[Word and element location listing]
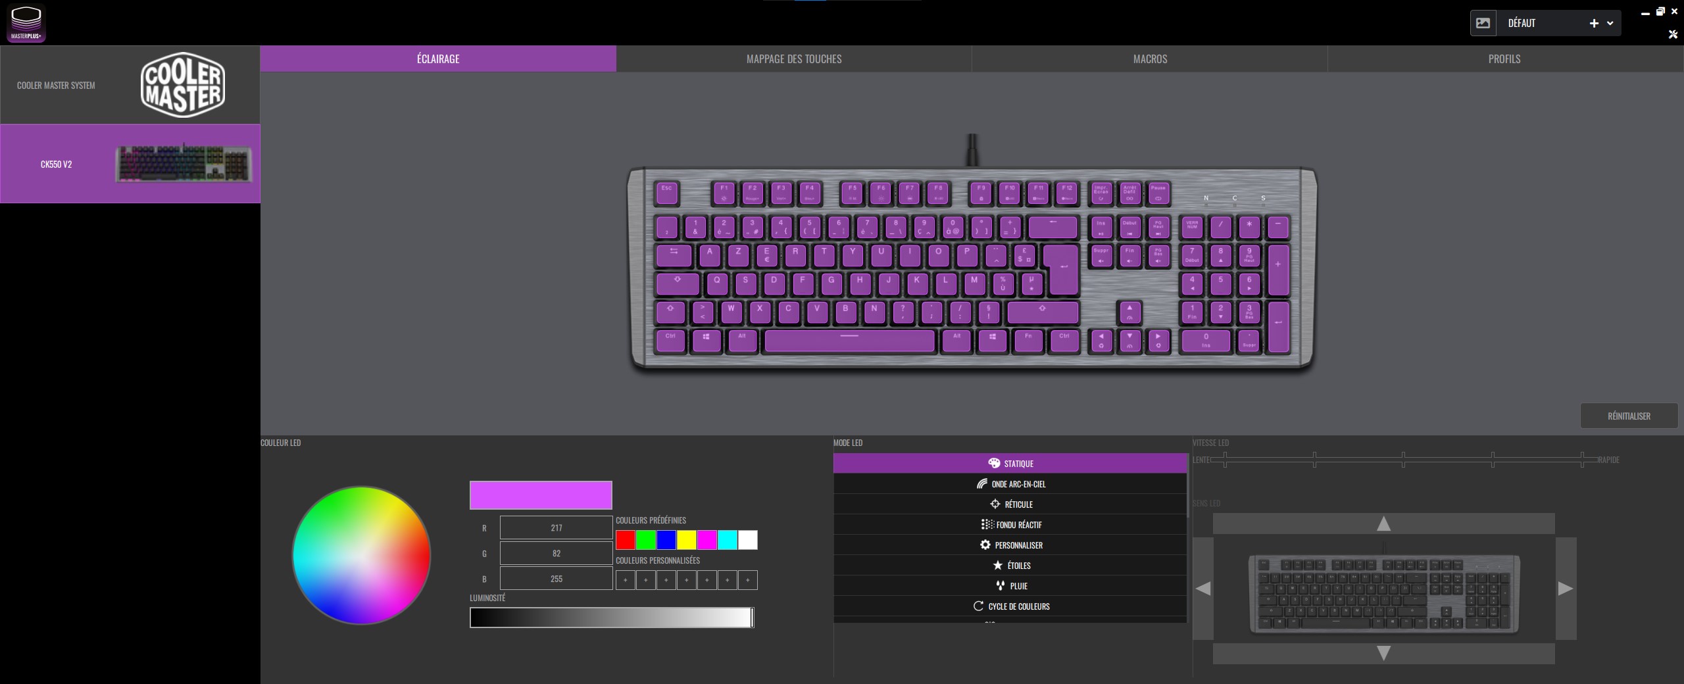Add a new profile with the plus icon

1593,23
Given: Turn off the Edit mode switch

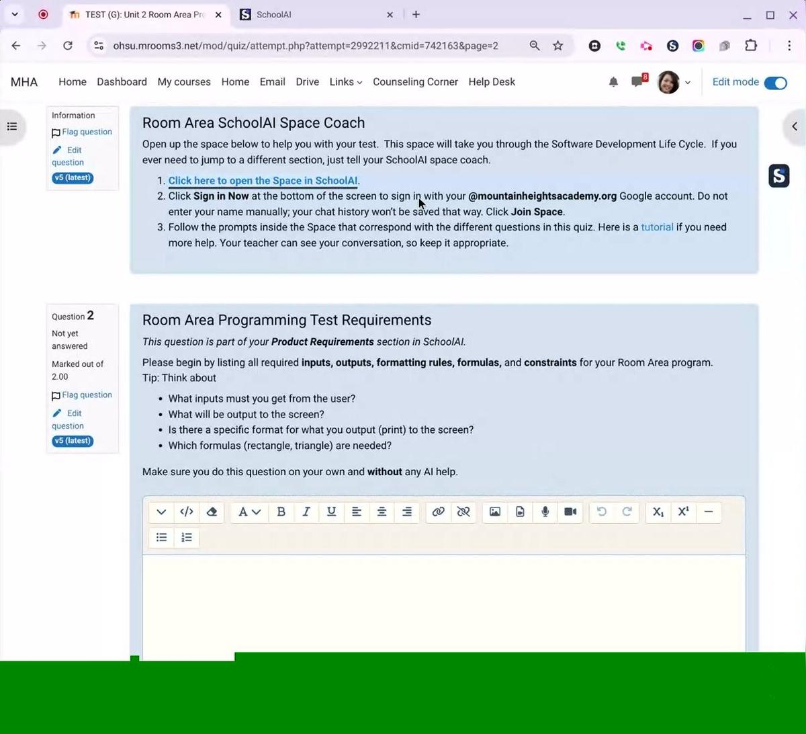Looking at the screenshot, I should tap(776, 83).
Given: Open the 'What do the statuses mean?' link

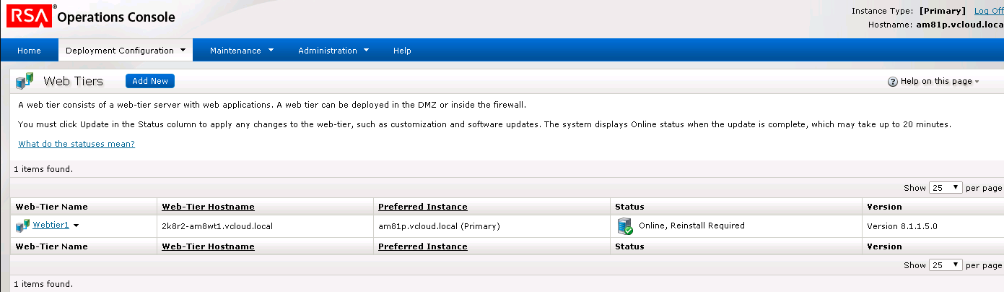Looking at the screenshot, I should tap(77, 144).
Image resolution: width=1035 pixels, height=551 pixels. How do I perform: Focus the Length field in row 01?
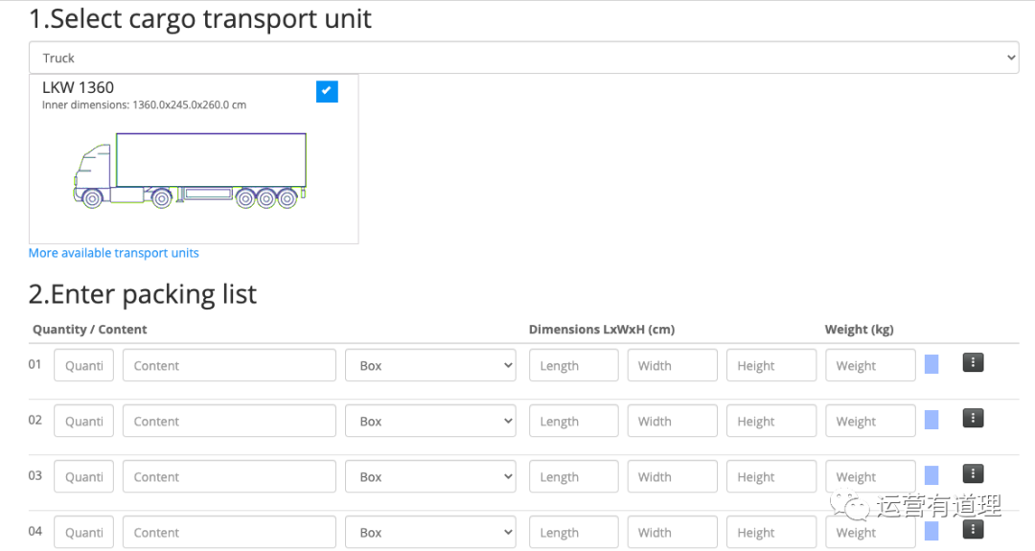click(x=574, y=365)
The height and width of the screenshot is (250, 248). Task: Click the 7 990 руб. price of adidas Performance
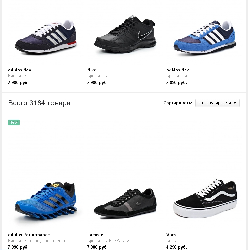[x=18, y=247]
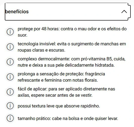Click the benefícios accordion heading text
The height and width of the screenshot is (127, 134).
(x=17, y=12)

→ **Task**
Could you change "Length" to "Height" in the listing lines starting with the line that contains "Image resolution: width=1035" and going on through the end of the listing, giving those lines again with everything else unchanged and the pictures left out?

→ **Solution to the exercise**
Image resolution: width=1035 pixels, height=551 pixels. How do I perform: Focus the Height field in row 01?
click(x=574, y=365)
The height and width of the screenshot is (250, 248). Task: Click the 7 990 руб. price of adidas Performance
[x=18, y=247]
Click the benefícios accordion heading text
The height and width of the screenshot is (127, 134).
(x=17, y=12)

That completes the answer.